[Data items]:
##############################

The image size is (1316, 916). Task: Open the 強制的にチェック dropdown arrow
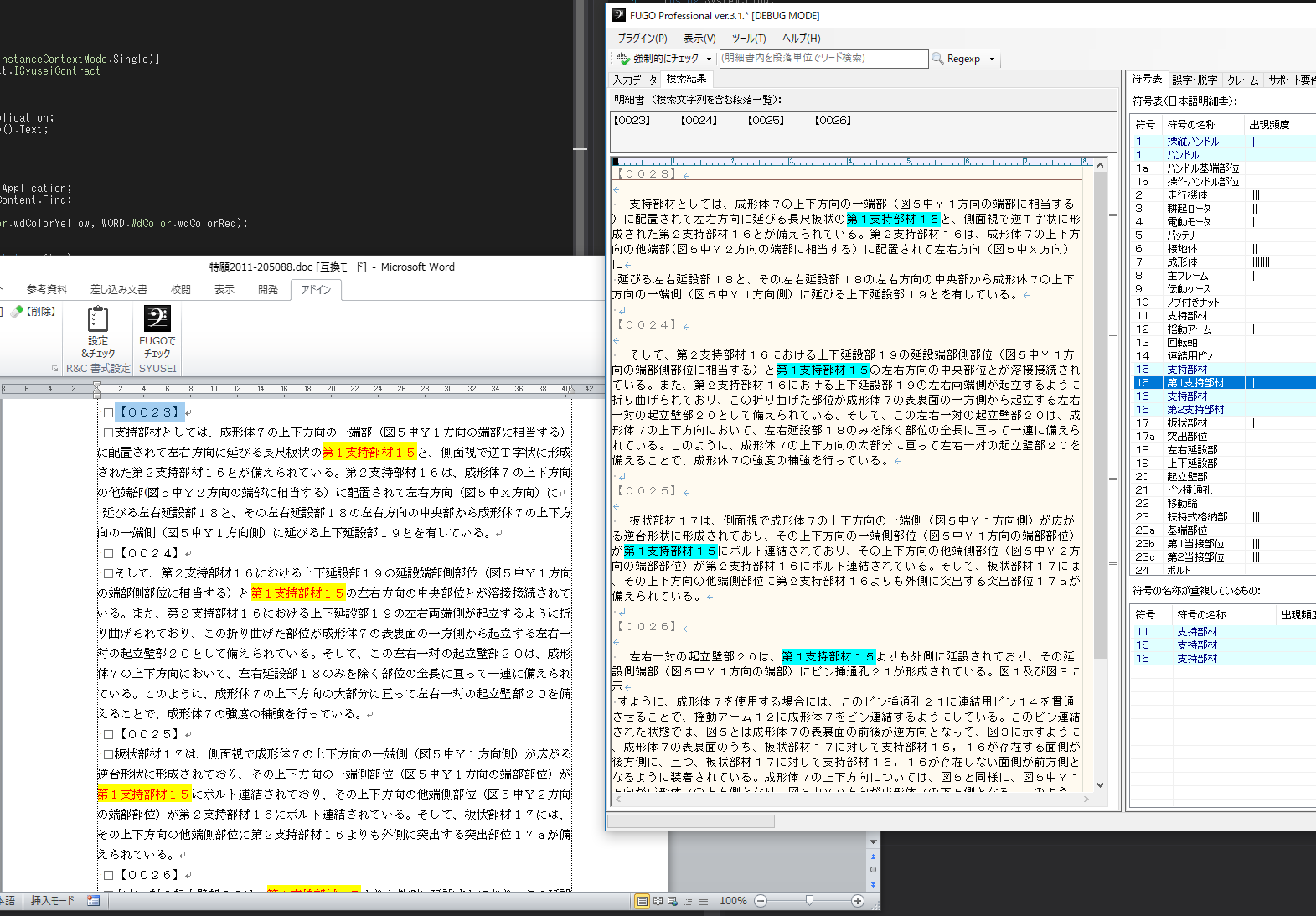(x=709, y=59)
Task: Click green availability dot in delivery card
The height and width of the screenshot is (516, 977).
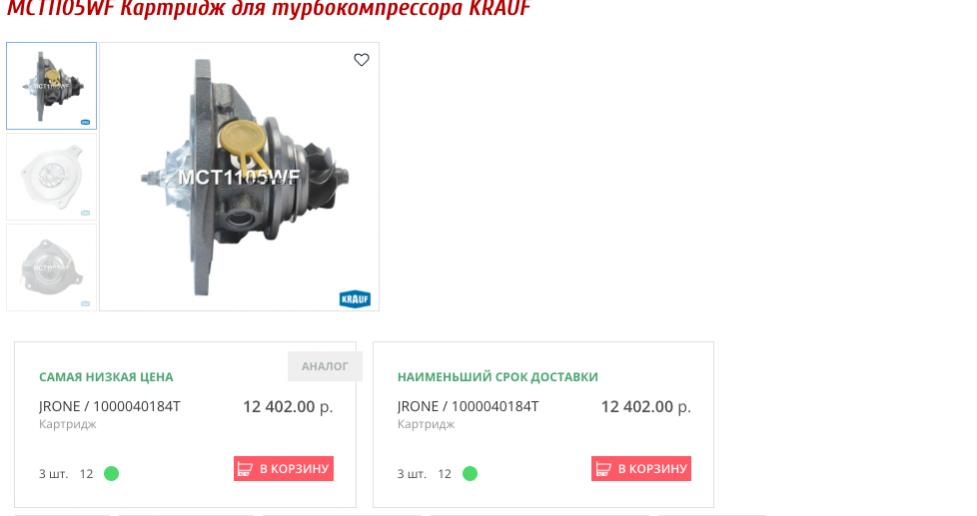Action: pyautogui.click(x=470, y=474)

##############################

[WHAT IS EXPECTED]: Change every "Task" in these lines to "Instruction", keeping the rest the same, and leave the pictures out of your answer.

[THE COMPLETED TASK]:
The image size is (1316, 916). Instruction: Open the 強制的にチェック dropdown arrow
(x=709, y=59)
Instruction: Click green availability dot in delivery card
The height and width of the screenshot is (516, 977).
Action: pyautogui.click(x=470, y=474)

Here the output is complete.